Patient adherence to a medication is a critical factor in determining its safety and effectiveness. However, the adherence rate in individuals with chronic illness is approximately 50% in developed countries, and the rate is even lower in developing countries.1 In the United States, medication nonadherence is estimated to result in 125,000 deaths annually and is the cause of 33% to 69% of medication-related hospital admissions.2

In research on oral anticoagulants specifically, fewer than 50% of patients were found to be adherent after the first year of treatment.3 For medications with a shorter half-life, such as novel oral anticoagulants (NOACs), nonadherence is especially risky. Patients with atrial fibrillation (AF) who take a NOAC for stroke prevention must do so once or twice daily, and even one missed dose can reduce the anticoagulative effect of the drug and thus increase the risk for stroke.

“We know that anticoagulation is highly effective in preventing strokes in patients [with AF], but it only works if the patient takes it,” said Seth S. Martin, MD, MHS, FACC, FAHA, an assistant professor of medicine and cardiology at Johns Hopkins University School of Medicine and codirector of the Hopkins Lipid Center at the Ciccarone Center for the Prevention of Heart Disease in Baltimore. “One needs to consistently take it every day to get the maximum benefit,” Dr Martin told Cardiology Advisor.

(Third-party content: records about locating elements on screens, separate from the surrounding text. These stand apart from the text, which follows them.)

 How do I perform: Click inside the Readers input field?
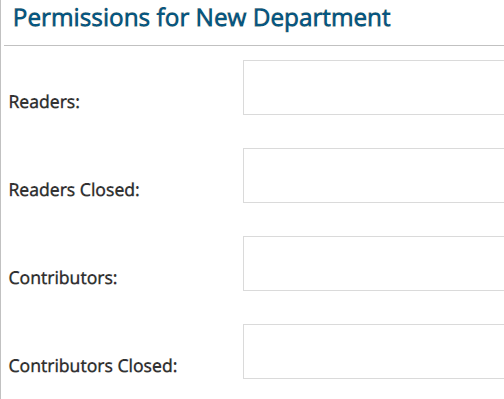tap(374, 87)
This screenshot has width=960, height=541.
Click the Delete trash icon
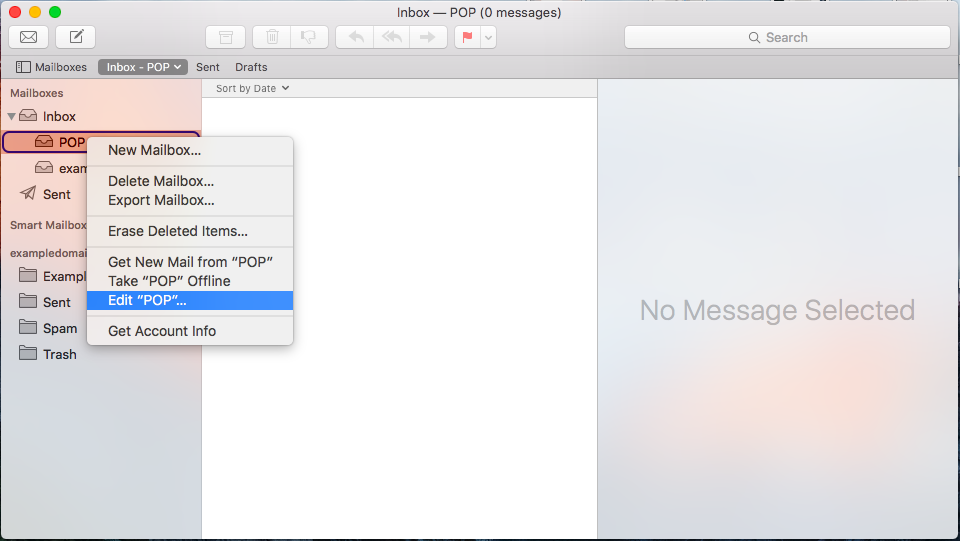click(272, 37)
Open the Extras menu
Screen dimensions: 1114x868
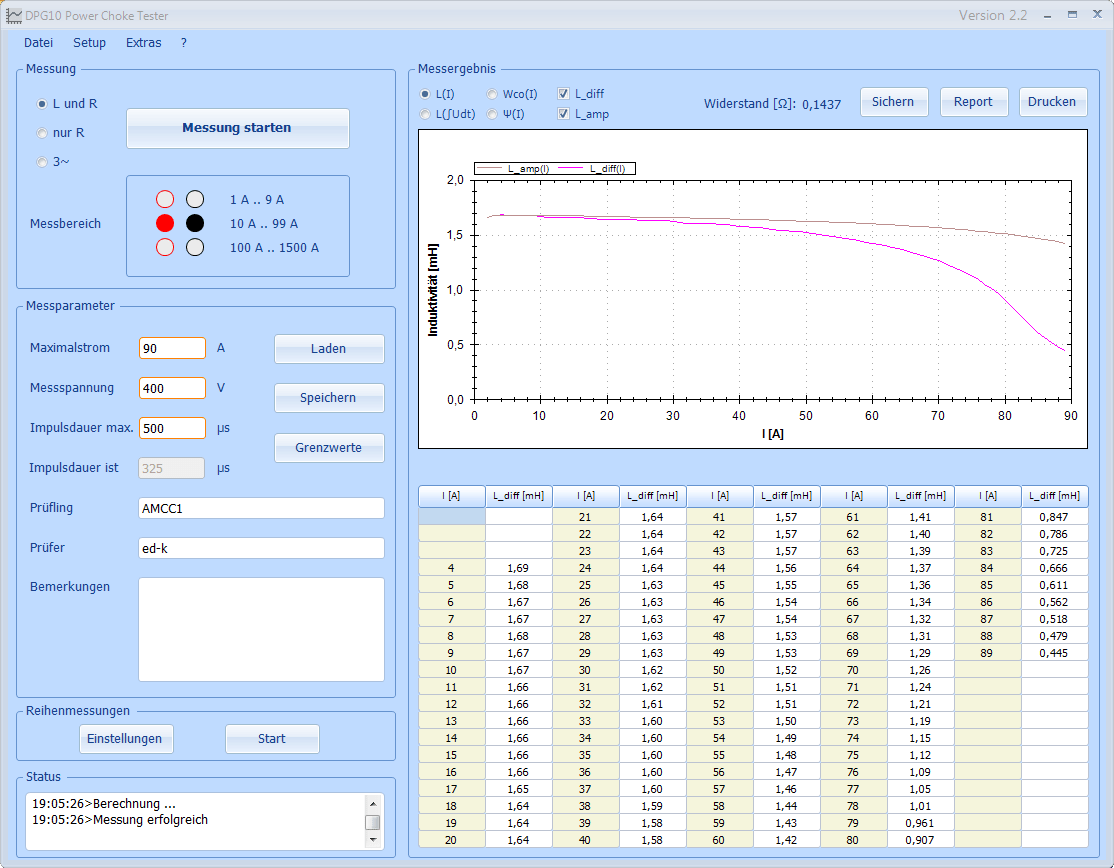(x=143, y=43)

In a recent review published in Medical Hypotheses, Boehme and colleagues proposed that the use of adherence-enhancing technologies could reduce the incidence of ischemic strokes in patients with AF.4 “We hypothesize that a main reason for the increase in incidence of ischemic strokes in patients diagnosed with [AF] is nonadherence in an aging society that per se has an increasing [AF] risk,” they wrote.